-- Selection --
_ _ _ _ _

33.3 Determining Contact Points

The problem of determining contact points is covered in an immense amount of literature. The algorithms can be divided into two main groups. First, finding contact points from time t ₀ to t ₁ can be viewed as a single, continuous function of time. Here, the basic problem is to determine the time of first contact. Alternatively, the problem can be considered discretely, at a sequence of time increments t ₀ < t ₀ + ₁ < t ₀ + ₂ < . . . < t ₀ + _n < t ₁. Here, given the positions of bodies at time t ₀ + _i , the bodies have to be tested for interpenetration. Figure 33-2 compares the two approaches. The continuous approach on the bottom can consider, for example, the intersection of the swept volume of the object from time t ₀ to t ₁ with other objects in the scene analytically to solve for ₀, the time of first contact. The discrete approach in this case would simply check for overlap at the three positions.

Figure 33-2 Comparison of the Discrete and Continuous Collision Detection Approaches

33.3.1 Continuum Methods

The first approach assumes a specified motion of bodies over some time interval. Algorithms for determining the first collision between rigid polyhedral objects with constant angular velocity have been described in the literature using roots of (low-order) polynomials. However, for the general case of arbitrary trajectories of rigid convex polyhedra, no closed-form solution for the time of first contact exists, and iterative numerical methods are used to determine it.

Because the continuum methods assume a specified motion path of the bodies over time, they cannot solve the contact-point problem globally, because such a path is exactly what the simulator is trying to compute. Used over appropriately short time intervals, they however guarantee that collisions between objects are not missed, as for example happens with the discrete method in Figure 33-2. These continuum methods, especially those based on interval analysis, are complicated to implement and are not currently as fast as the discrete methods.

33.3.2 Discrete Methods (Coherence Based)

The second approach involves the geometric analysis of bodies at a point in time. The goal is to solve a single, static instance of the problem with optimal asymptotic time complexity. The most prominent algorithm here is the Gilbert-Johnson-Keerthi distance algorithm, which computes the minimum distance between convex polyhedra with n vertices. The algorithm has a complexity between O(n) and O(n log n), depending on stability optimizations present. For the problem of determining disjointness of two convex polyhedra with n vertices (without regard to the distance between them), a simpler O(n) algorithm based on linear programming is available.

Unfortunately, the small asymptotic time complexity comes at the price of large runtime constants. However, the involved algorithms offer good potential for parallel processing. In this chapter, we develop such a parallel solution using CUDA.

33.3.3 Resolving Contact Points

After determining when and where objects contact each other, we need to enforce noninterpenetration constraints. There are two basic approaches for preventing interpenetration between contacting objects without friction. The first approach, also called the penalty method, models contacts by placing a damped spring at each contact point, between the two contacting bodies. Interpenetration is allowed between the bodies at a contact point, but as the amount of interpenetration increases at a contact point, a repulsive restoring, or penalty, force acts between the objects, pushing them apart. The penalty method is a very attractive model, because it is extremely simple to implement and numerically simple. In particular, exploiting parallelism for GPU implementations on previous-generation hardware is rather straightforward.

_ _ _ _ _

-- Tasks to carry out --
1. According to the passage on determining contact points, which algorithm is the most prominent one for the discrete approach?
2. Return the part of the passage on determining contact points between "The first approach assumes" and "to determine it.", inclusive, copied word for word.

-- Provided data --
_ _ _ _ _

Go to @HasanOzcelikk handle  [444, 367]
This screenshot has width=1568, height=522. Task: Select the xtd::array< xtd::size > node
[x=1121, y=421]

_ _ _ _ _

-- Per-task outputs --
1. The Gilbert-Johnson-Keerthi distance algorithm.

2.
The first approach assumes a specified motion of bodies over some time interval. Algorithms for determining the first collision between rigid polyhedral objects with constant angular velocity have been described in the literature using roots of (low-order) polynomials. However, for the general case of arbitrary trajectories of rigid convex polyhedra, no closed-form solution for the time of first contact exists, and iterative numerical methods are used to determine it.